What have you tried? It looks trickier than it is.
You remember this one, right? the sum r + r^2 + r^3 + ... + r^n
Surprisingly, it's almost no more difficult.
Your series:
r + 2r^2 + 3r^3 + ... + nr^n
Give it a Sum
1) r + 2r^2 + 3r^3 + ... + nr^n = S
Multiply by r
2) r^2 + 2r^3 + 3r^4 + ... + nr^(n+1) = Sr
Subtract 2) from 1)
r + r^2 + 3r^3 + ... + nr^n - nr^(n+1) = S - Sr
It doesn't look like we're getting anywhere, does it? Before we give up, let's just group it a little.
[r + r^2 + 3r^3 + ... + nr^n] - nr^(n+1) = S - Sr
What does that part in the brackets look like? Familiar?
You have to reach out and grab these. Don't just answer the question. Think about what the answer might mean and if there are any important implications?

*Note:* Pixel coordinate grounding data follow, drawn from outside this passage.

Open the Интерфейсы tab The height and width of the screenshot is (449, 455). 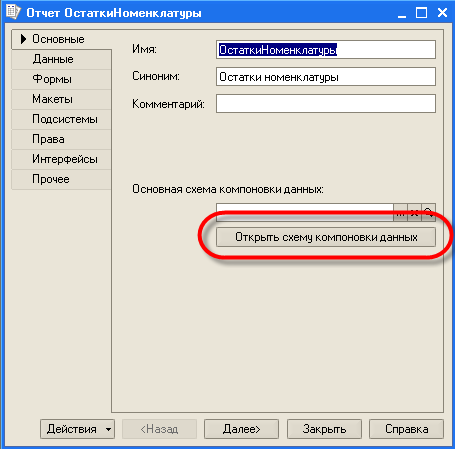click(x=61, y=159)
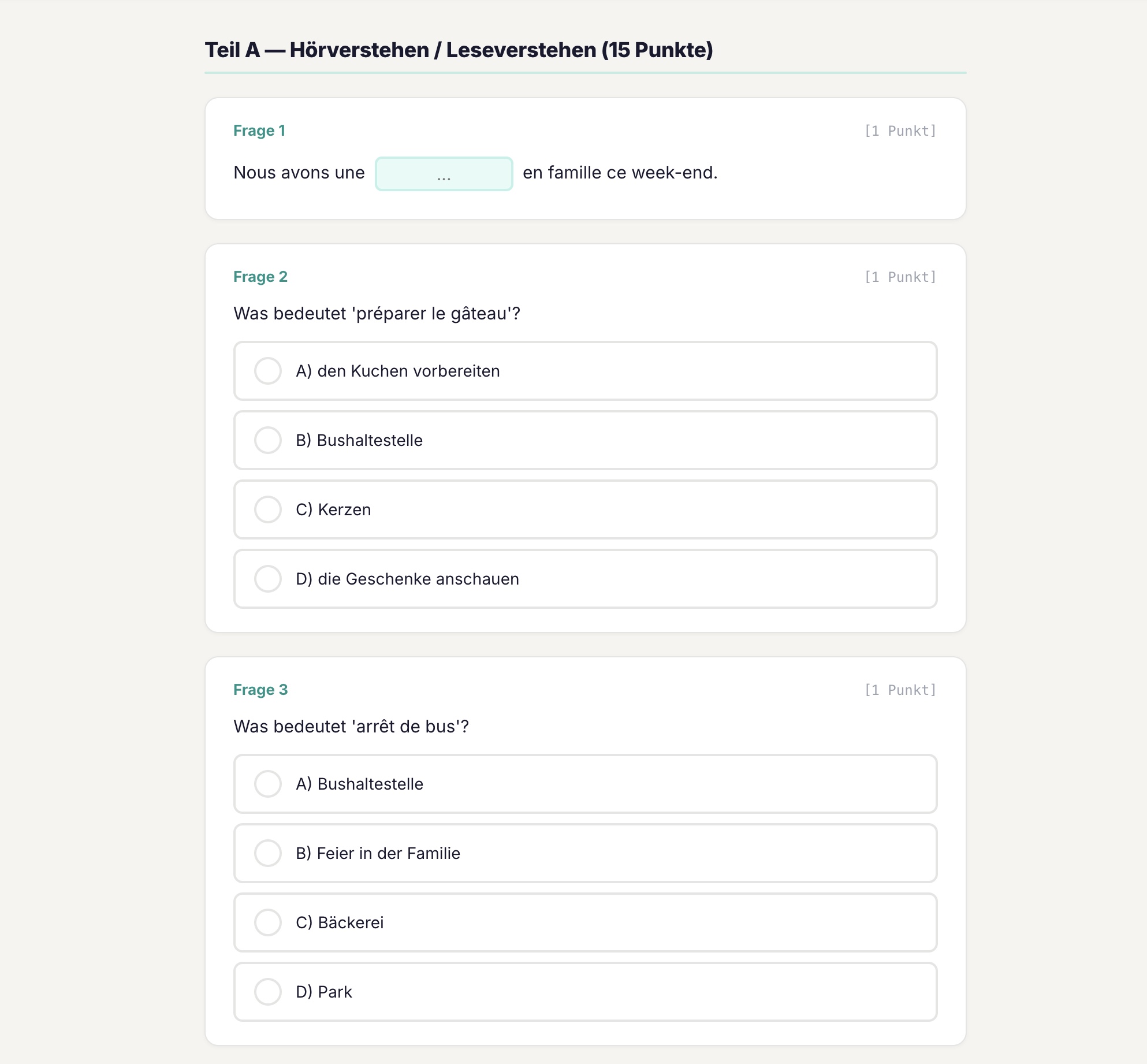The height and width of the screenshot is (1064, 1147).
Task: Pick the 'Kerzen' answer option
Action: tap(268, 509)

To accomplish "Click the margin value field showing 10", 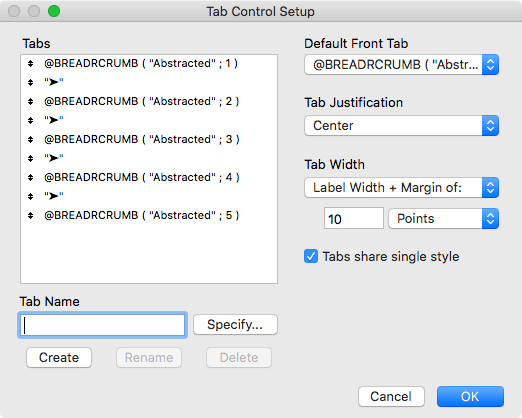I will 354,219.
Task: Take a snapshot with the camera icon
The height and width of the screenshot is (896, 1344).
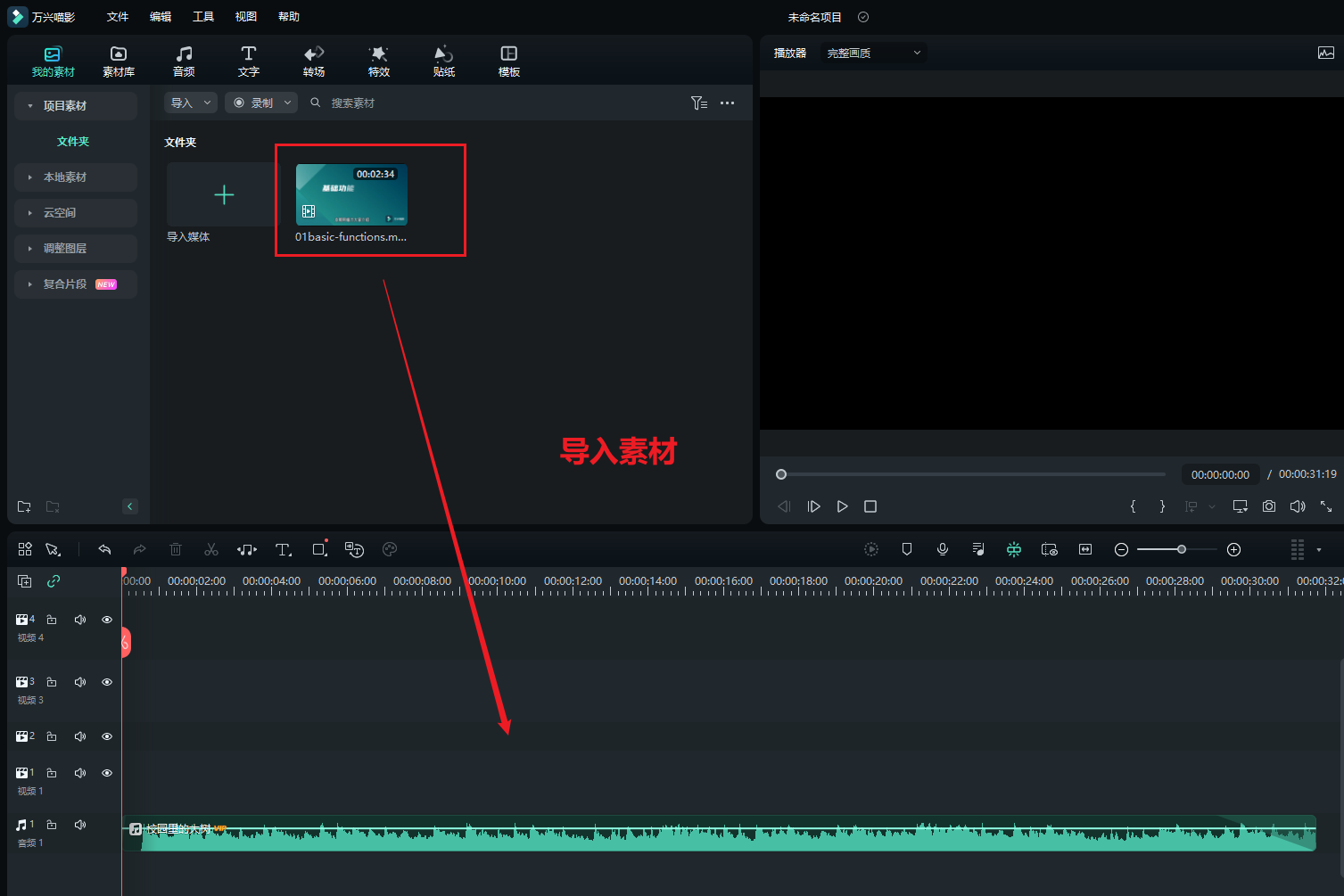Action: (x=1268, y=506)
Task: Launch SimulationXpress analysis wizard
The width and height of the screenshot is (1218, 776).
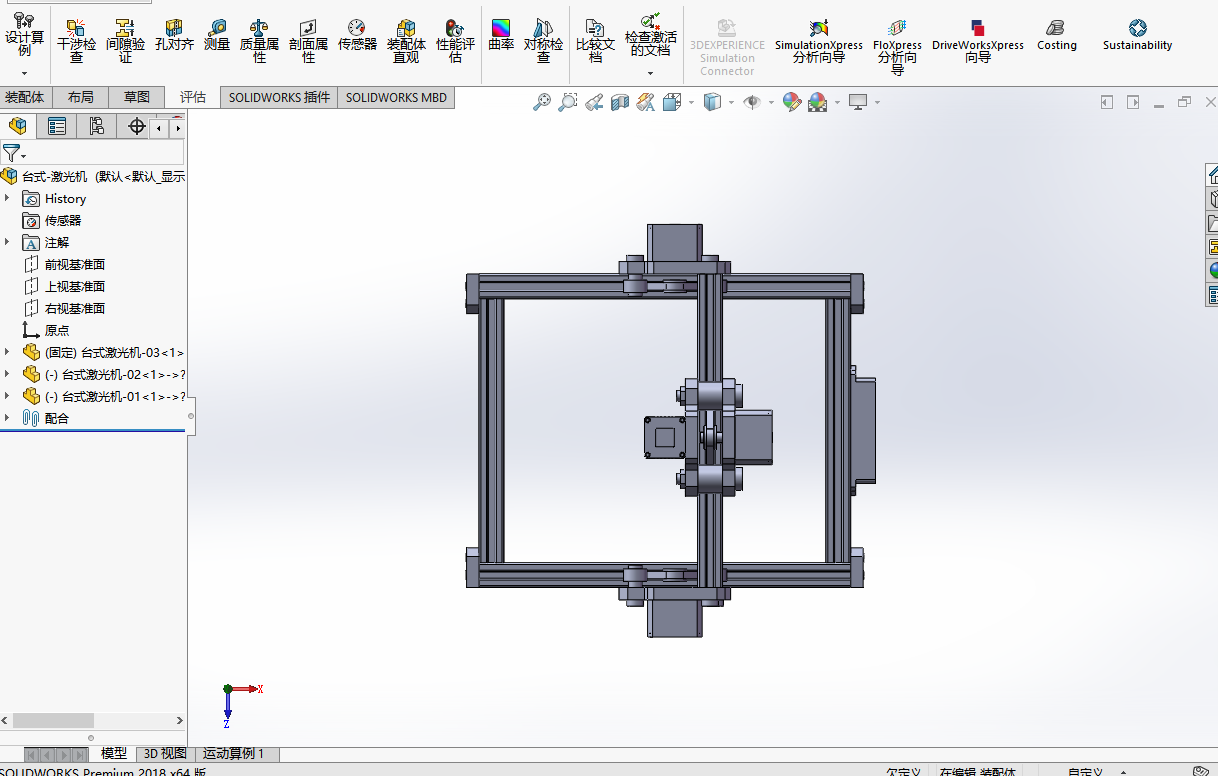Action: click(818, 42)
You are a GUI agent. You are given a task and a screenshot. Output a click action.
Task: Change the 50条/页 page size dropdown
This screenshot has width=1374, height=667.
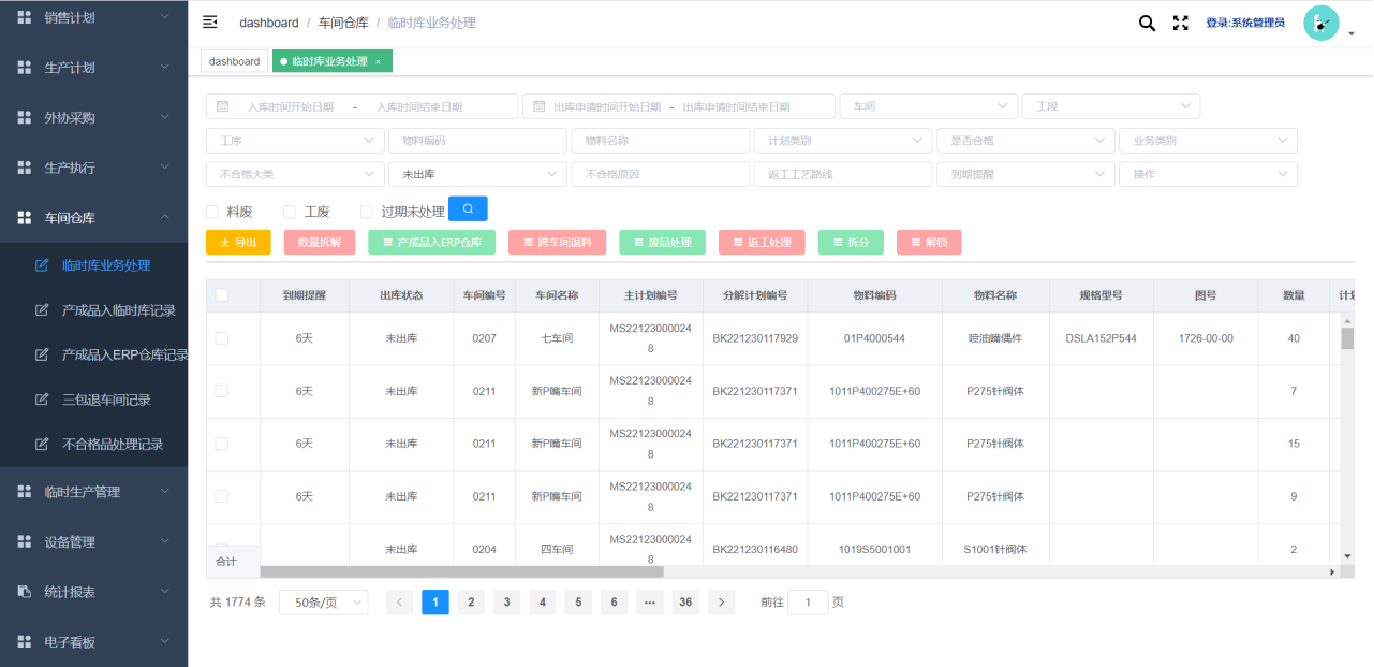[x=323, y=602]
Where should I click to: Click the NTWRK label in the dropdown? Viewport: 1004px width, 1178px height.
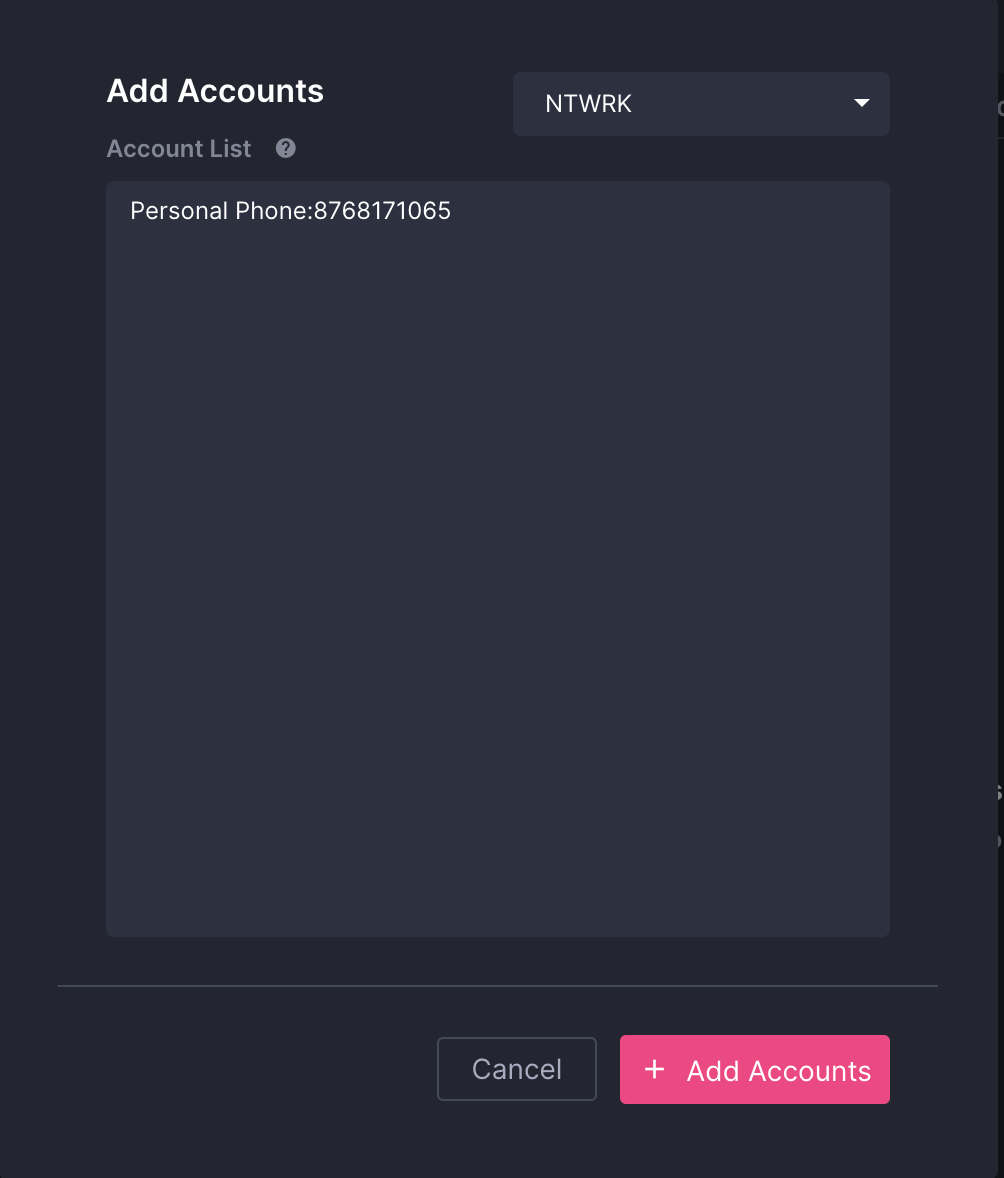point(588,104)
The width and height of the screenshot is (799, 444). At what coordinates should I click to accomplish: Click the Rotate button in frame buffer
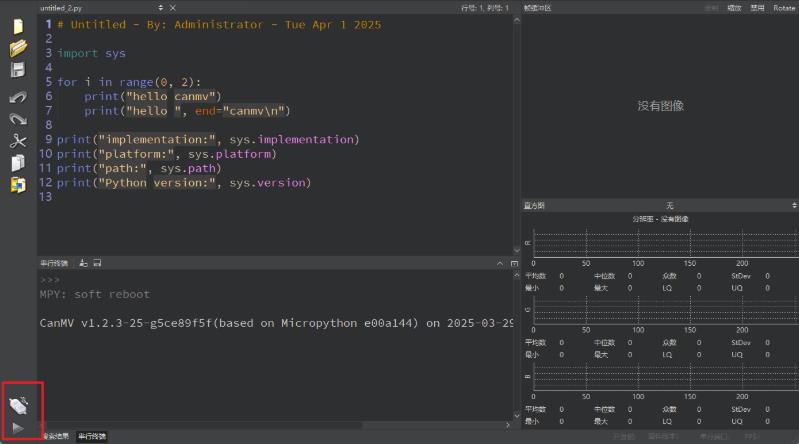pyautogui.click(x=784, y=7)
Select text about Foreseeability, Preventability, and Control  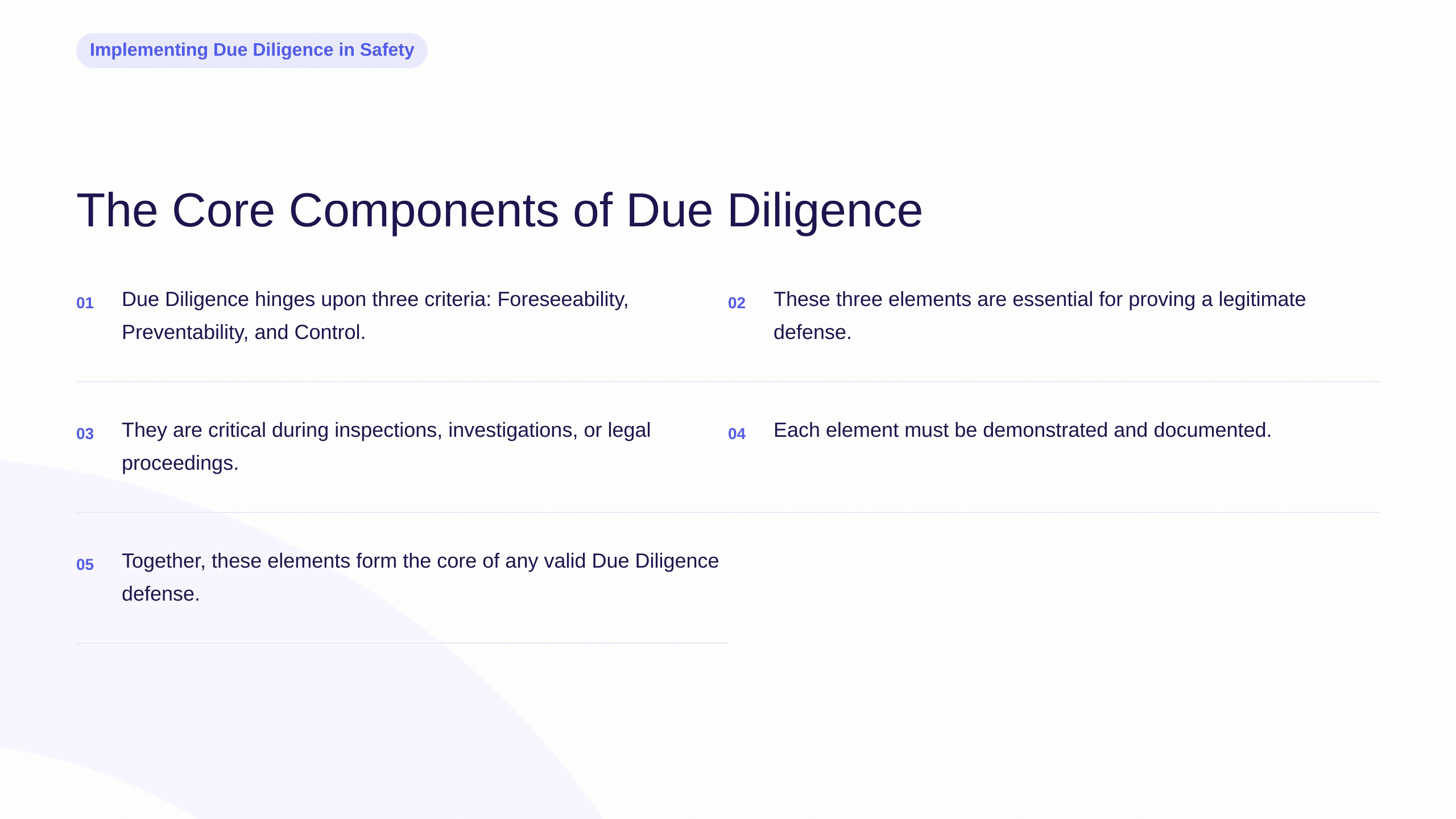tap(375, 316)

What is the formula for the sum in the brackets? Is it a sufficiently simple expression that you could substitute in the brackets and still manage to solve for S?
Go for it!
We have the identity:
$\displaystyle \displaystyle 1+x+x^2+x^3+\ldots +x^n=\frac{x^{n+1}-1}{x-1}$
Take derivative of both sides:
$\displaystyle \displaystyle 1+2x+3x^2+\ldots+nx^{n-1}=\left(\frac{x^{n+1}-1}{x-1}\right)'=\frac{nx^{n+1}-(n+1)x^n+1}{(x-1)^2}$
Now multiply both sides by $\displaystyle x$ and you're done.